The Voynich still stands out immediately at the structural level. Nearly 69% of its tokens of length ≥ 3 fall inside bursts, compared with 27% in Culpepper, 16% in De docta ignorantia, and only 7% in the Alchemical Herbal text. Its bursts are also much larger, with a mean size of 15.6 tokens and a maximum of 162. In the control texts, bursts are much smaller.
But the most important result is not just that Voynich bursts are bigger. It is how they behave internally.
If you look at prediction inside bursts, the local neighborhood matters a lot, but the past does not beat the future. In other words, the current token is strongly constrained by nearby tokens, yet there is no clear left-to-right generation signal. The best predictor is not the previous context alone, but the unordered local pool. That pushes against a simple chain model where one token directly produces the next one.
The memory tests point in the same direction. Exact reuse in the Voynich is relatively low, but reuse by similarity is very high. Within the previous 10 tokens, exact reuse is only about 0.12, yet reuse through Levenshtein ≤ 2 rises to about 0.84, and reuse at the family level to about 0.64. So the system is not mainly repeating the same word. It is reusing the same local variant space.
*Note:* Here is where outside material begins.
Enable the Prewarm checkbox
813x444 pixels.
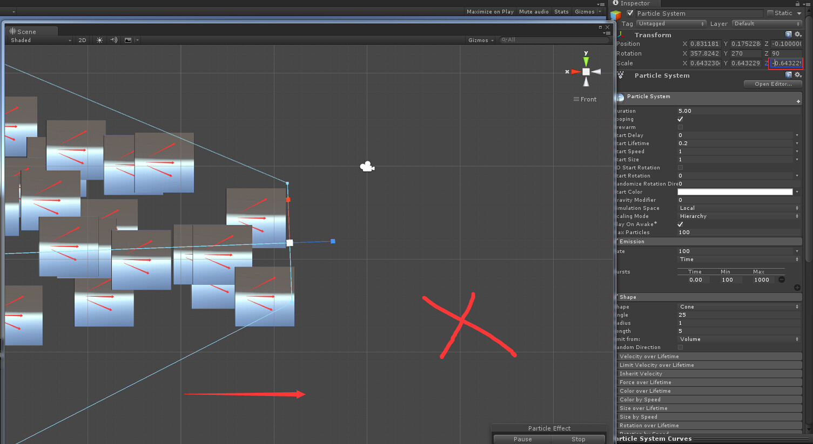click(681, 127)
That is where the contrast with normal texts becomes interesting. Culpepper and De docta ignorantia show more exact reuse than the Voynich, but they do not show the same combination of very large bursts, long paths, and extremely strong variant-based reuse. The Voynich seems less repetitive in the literal sense, but more repetitive in terms of families and near-neighbors.
Family clustering also helps. Once tokens are grouped into tight local families, the Voynich does not collapse into noise. Instead, it reveals a handful of large lexical centers such as chedy, daiin, qokeey, chol, and okal, each with many nearby variants. That suggests that a substantial part of the text may be generated not from isolated word forms, but from active local families that remain available for reuse over long spans.
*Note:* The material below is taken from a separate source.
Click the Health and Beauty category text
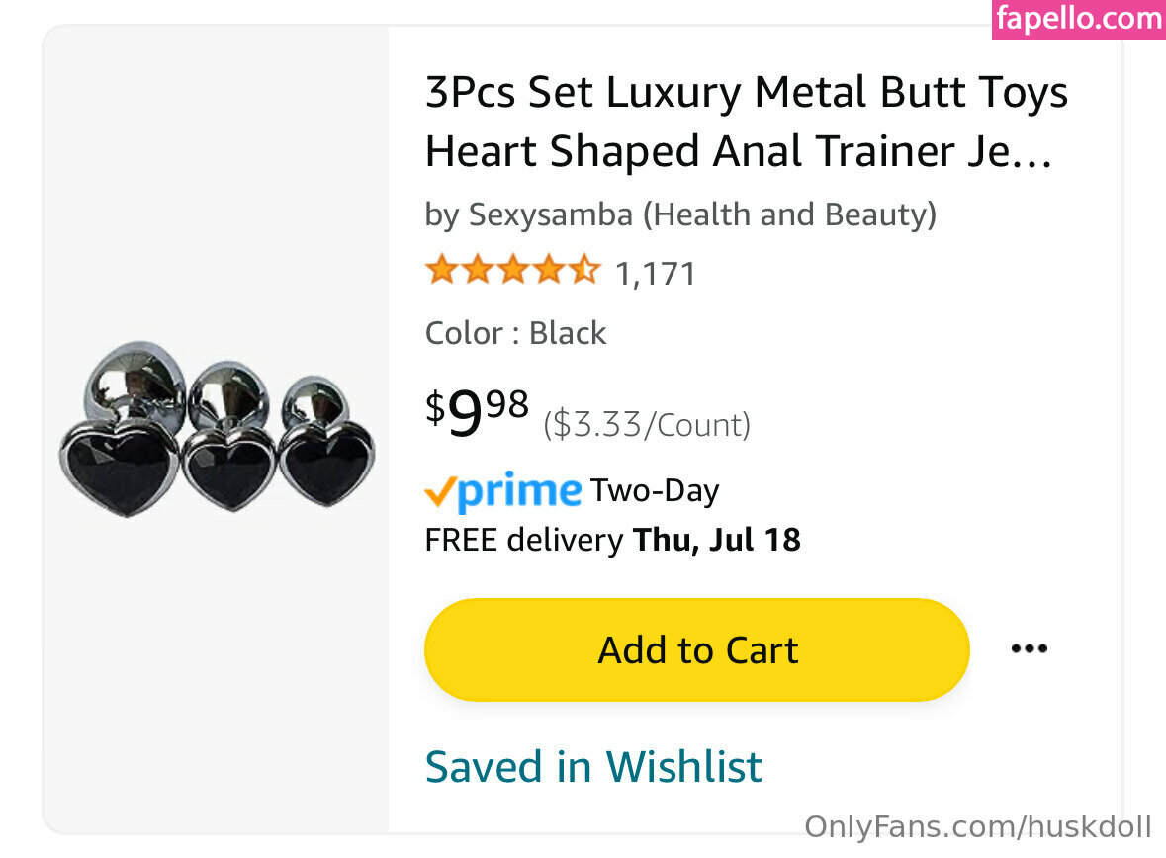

So the emerging picture is this. Natural texts certainly have bursts, and they also have local similarity. But in those texts, much of the effect is tied to ordinary lexical repetition and familiar morphological clustering. In the Voynich, the effect is much more dominated by persistent local neighborhoods of similar forms. It looks less like ordinary repetition, and more like controlled movement inside a dense local variant pool.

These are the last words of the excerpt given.